The authors show that hydrogen sulfide reduces inflammation and oxidative stress when blood flow to the liver is cut off. In the study, hydrogen sulfide is given intravenously, but Lefer says it may be possible to deliver it via inhalation or orally.
Lefer says liver surgery is just one example of a situation where hydrogen sulfide may be beneficial. He and colleagues at Albert Einstein previously showed that hydrogen sulfide can limit scarring and inflammation in the heart muscles of mice after a simulated heart attack. It appears to do so by protecting the mitochondria, the cell's mini-power plants, from structural damage.
Lefer notes that hydrogen sulfide resembles another poisonous gas that has attracted considerable scientific attention over the last decade, nitric oxide. Both gases regulate blood pressure and play key roles in controlling oxidative stress.

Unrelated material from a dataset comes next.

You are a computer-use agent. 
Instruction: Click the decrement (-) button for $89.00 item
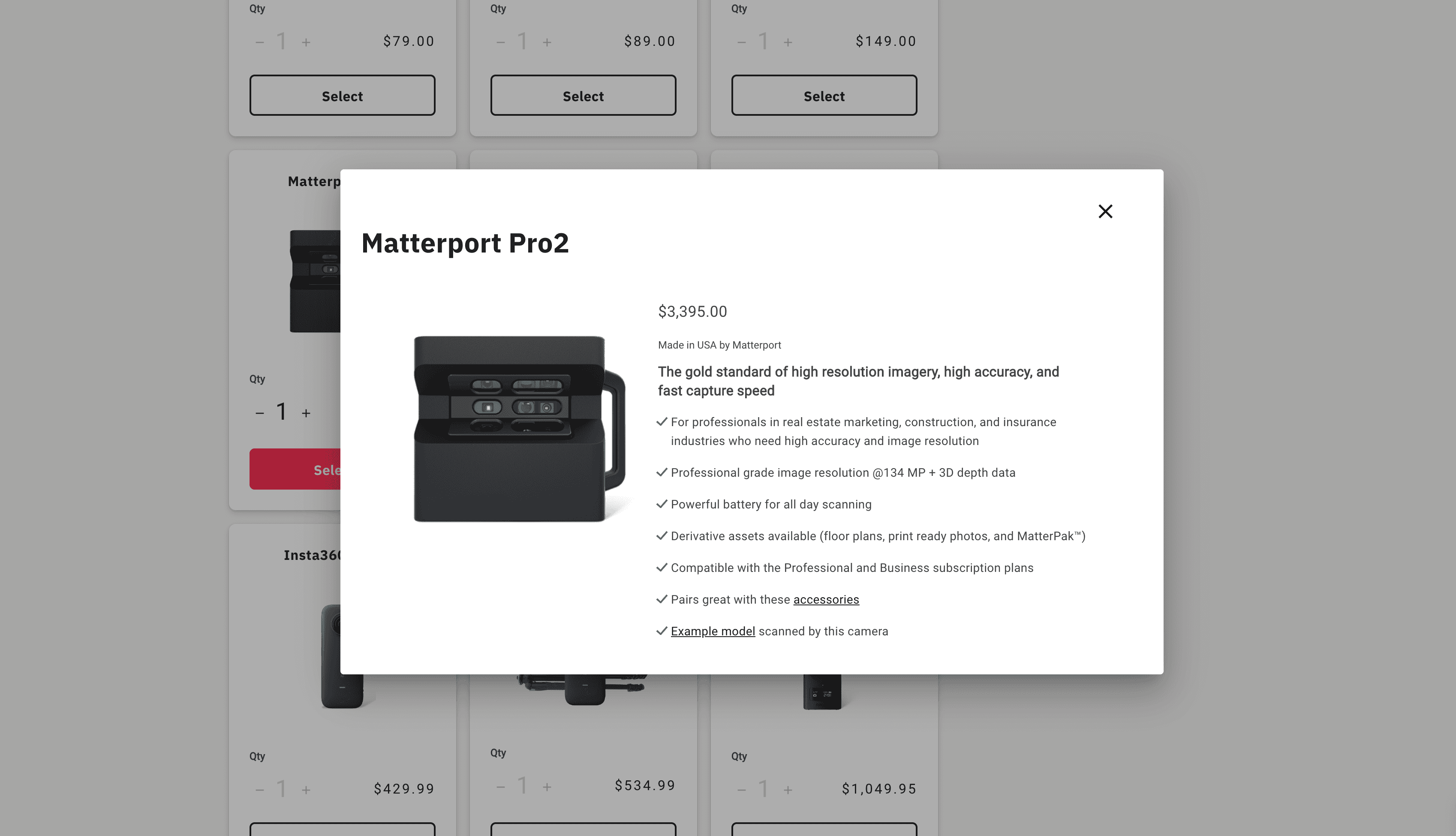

Oxidative stress means an abundance of reactive oxygen species, harmful oxygen-containing molecules that interfere with relaxation of blood vessels and trigger the formation of lesions leading to heart attack and stroke.
Lefer says he came to Emory because of opportunities to collaborate with several scientists who work on oxidative stress.
The research was funded by the National Institutes of Health, the American Diabetes Association and a research grant from the biotechnology firm Ikaria Holdings. Lefer is a paid consultant for Ikaria, which is developing technology for hydrogen sulfide delivery.